I'm not sure if there's a badblocks-type of application on FreeBSD, but I suppose I can `cat /dev/ad{8,12} > /dev/null` to read every sector on both disks, and see if anything pops up in the kernel buffer.

It's also been suggested I watch the "Power_Cycle_Count" and see if it increments when there's a panic or detach event, to rule out any mains power issues.  I'm currently watching for that, too.

- Mark


----------



## fgordon (Jul 7, 2010)

Hmmm it seems there are also write errors, so you problaby won`t find them when reading.

It`s bad but I had this before, harddisks are ok with S.M.A.R.T but when wrtiting e.g. with dd they failed - S.M.A.R.T though still sometimes reported "OK".....

Though one does expect S.M.A.R.T to work perfectly it does not on some drives - this is one reason I finally switched to ZFS....


----------



## Prolixium (Sep 26, 2010)

Just in case anyone is still looking at this thread.. I've actually purchased a new dedicated server from my hosting provider.  Completely different system (Xeon vs.
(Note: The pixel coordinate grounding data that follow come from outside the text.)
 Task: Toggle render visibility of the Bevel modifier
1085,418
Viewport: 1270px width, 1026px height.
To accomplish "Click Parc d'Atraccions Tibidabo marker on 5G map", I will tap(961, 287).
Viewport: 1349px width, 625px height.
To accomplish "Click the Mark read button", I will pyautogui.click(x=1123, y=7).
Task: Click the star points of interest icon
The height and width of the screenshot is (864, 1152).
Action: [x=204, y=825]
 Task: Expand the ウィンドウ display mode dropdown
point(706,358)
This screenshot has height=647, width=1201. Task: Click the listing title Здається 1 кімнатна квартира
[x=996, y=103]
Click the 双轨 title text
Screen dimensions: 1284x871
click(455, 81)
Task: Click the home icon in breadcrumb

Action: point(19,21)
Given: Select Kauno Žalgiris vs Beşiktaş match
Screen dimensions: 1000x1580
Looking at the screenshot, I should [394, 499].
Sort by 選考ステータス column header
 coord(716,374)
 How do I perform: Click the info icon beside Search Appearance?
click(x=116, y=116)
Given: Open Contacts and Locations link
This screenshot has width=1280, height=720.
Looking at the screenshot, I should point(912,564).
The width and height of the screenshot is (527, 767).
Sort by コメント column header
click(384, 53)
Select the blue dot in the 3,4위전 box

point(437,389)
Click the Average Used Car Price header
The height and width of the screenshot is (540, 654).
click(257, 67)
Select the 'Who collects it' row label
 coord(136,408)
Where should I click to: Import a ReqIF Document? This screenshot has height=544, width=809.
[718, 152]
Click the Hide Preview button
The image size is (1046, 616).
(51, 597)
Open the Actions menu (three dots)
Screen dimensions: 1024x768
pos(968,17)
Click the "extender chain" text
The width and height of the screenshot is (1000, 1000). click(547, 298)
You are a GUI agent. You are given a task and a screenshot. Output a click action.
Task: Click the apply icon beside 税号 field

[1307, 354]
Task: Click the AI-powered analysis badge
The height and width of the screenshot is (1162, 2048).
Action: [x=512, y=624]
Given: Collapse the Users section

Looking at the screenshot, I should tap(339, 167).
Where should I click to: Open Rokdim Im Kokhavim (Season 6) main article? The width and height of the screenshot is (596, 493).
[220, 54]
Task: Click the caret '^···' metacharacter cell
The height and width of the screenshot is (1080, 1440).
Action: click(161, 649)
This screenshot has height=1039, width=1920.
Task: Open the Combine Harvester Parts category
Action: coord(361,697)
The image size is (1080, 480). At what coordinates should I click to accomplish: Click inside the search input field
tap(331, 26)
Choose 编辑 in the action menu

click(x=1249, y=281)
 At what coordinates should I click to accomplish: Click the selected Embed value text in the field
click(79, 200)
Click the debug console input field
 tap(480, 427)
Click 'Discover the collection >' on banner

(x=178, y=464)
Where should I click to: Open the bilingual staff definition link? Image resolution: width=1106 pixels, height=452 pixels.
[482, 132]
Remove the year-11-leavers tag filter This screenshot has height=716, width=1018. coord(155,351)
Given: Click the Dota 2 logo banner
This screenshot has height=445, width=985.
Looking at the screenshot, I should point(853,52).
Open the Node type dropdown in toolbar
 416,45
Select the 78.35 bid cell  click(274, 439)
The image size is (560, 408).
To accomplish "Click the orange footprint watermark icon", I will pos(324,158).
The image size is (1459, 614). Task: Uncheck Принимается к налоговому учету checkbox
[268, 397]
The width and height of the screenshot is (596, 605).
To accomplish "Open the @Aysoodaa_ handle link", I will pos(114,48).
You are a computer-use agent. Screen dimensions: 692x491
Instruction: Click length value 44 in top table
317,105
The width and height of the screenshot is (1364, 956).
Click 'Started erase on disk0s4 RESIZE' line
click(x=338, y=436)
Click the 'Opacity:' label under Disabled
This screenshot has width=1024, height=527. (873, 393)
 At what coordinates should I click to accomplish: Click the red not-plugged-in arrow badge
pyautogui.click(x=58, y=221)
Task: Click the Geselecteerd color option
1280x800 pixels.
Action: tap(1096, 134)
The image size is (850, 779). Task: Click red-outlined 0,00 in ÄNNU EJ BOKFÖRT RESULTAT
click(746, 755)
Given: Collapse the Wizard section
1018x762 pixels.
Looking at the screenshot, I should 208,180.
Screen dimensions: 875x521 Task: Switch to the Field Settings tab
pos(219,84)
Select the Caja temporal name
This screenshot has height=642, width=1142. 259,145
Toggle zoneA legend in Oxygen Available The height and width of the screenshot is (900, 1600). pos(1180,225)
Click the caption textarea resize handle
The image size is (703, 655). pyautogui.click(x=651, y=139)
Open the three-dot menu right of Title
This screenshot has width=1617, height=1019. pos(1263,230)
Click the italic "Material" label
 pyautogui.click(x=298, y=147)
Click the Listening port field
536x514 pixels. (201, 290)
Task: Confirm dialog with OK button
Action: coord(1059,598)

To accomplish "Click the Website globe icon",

Core 2), different chassis, different disks, and even in a different part of their DC.

I thought I was in the clear, but disks detached earlier this morning after a week or so of uptime.  Same issue.  I'm on 8.1-STABLE (built from sources on Tue Sep 14 01:03:07 EDT 2010) at this point.

I'm thinking of editing the ATA driver source to ignore errors that result in a disk detach.  I suppose this is the worst idea ever, but I'm out of options, unless I want to switch OSes.

- Mark


----------